» **Source records**:

========================================

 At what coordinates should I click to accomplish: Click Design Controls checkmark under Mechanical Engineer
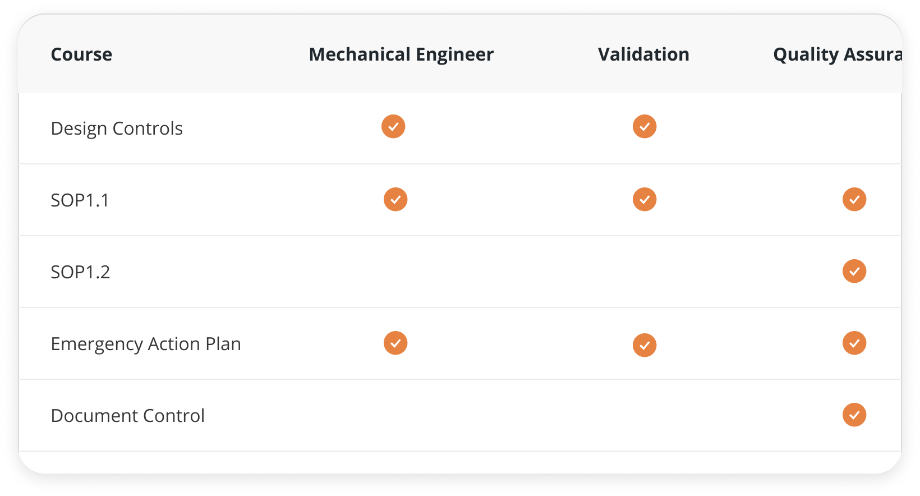(x=393, y=126)
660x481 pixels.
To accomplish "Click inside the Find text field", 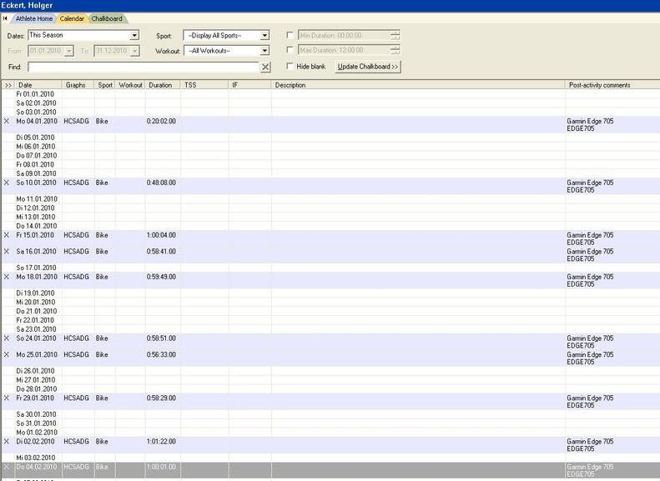I will (142, 67).
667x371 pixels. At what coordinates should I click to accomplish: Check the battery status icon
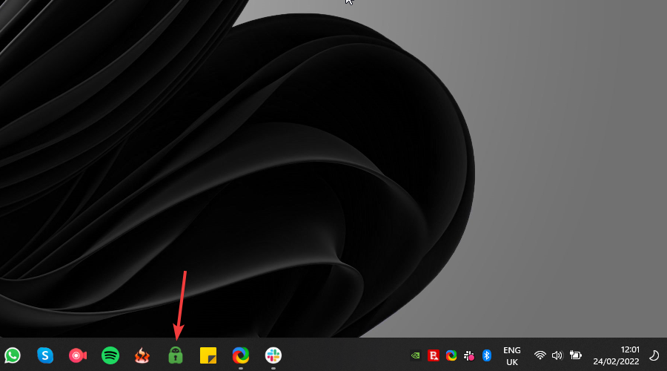[x=575, y=355]
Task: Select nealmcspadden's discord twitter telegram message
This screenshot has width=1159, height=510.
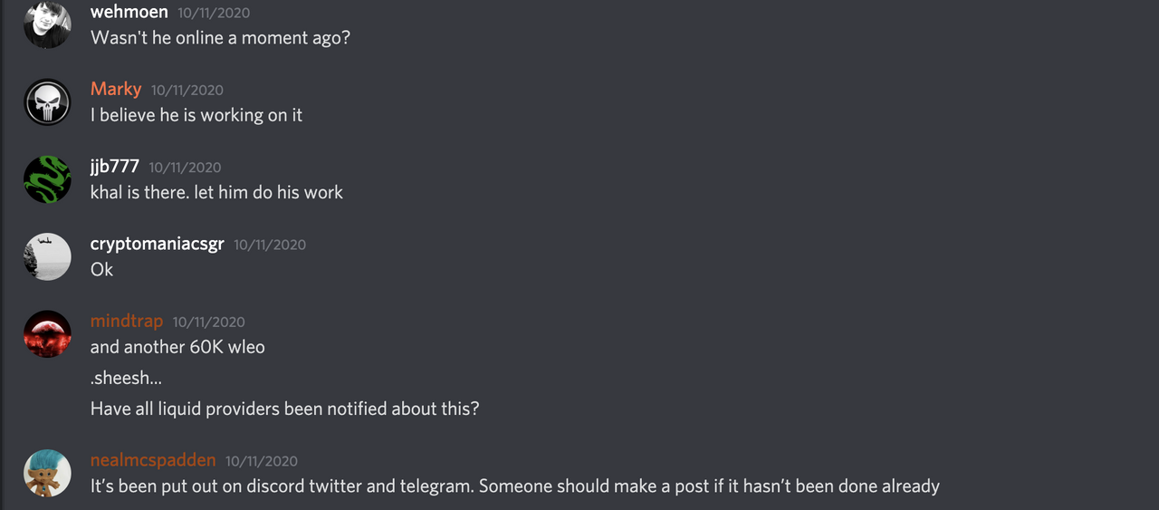Action: [515, 486]
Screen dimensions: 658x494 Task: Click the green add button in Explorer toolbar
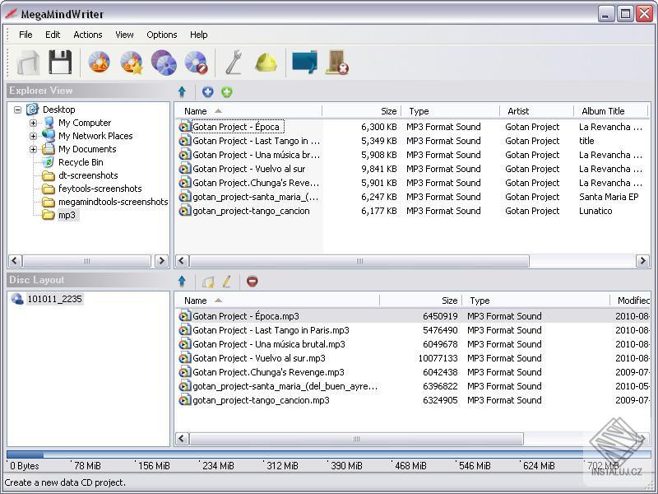pyautogui.click(x=227, y=92)
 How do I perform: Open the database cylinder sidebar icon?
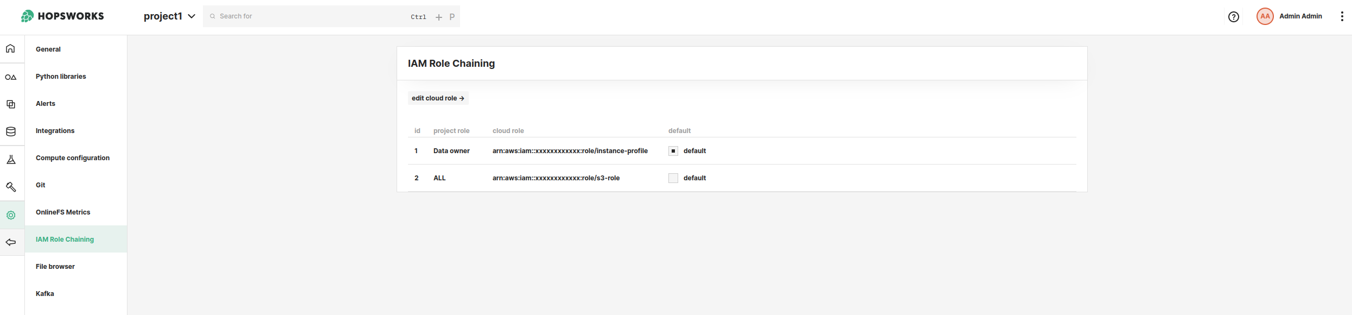10,131
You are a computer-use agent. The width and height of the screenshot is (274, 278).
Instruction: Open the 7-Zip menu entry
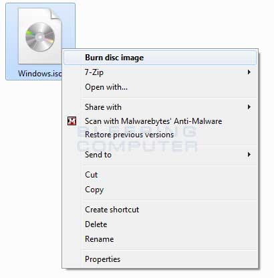click(x=160, y=72)
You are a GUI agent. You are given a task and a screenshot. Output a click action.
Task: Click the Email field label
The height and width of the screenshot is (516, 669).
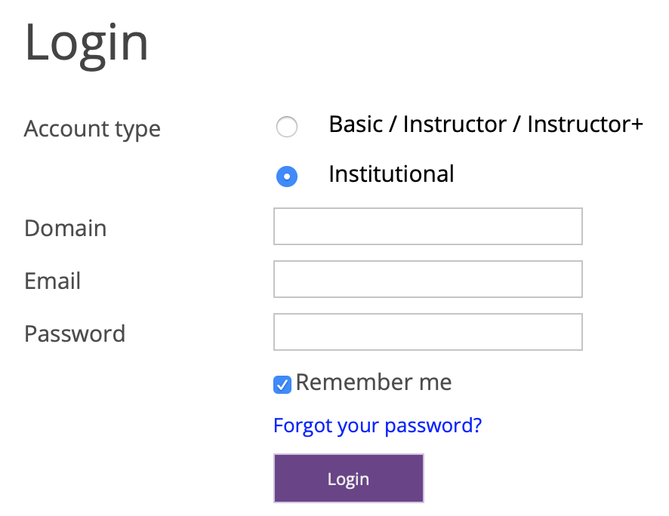coord(52,281)
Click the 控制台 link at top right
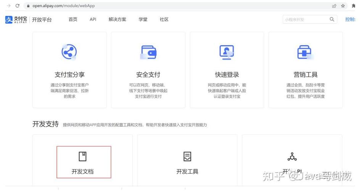 [x=350, y=19]
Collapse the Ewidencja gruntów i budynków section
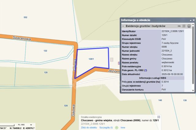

========================================

» **Exercise directions**: Please locate every line in the records above that contains the word "coordinates", and copy each of those lines in full.

» **Solution for this task**:
 At what coordinates should I click to accomplish: Click Design Controls checkmark under Mechanical Engineer
667x371 pixels. At what coordinates should I click to accomplish: Check the battery status icon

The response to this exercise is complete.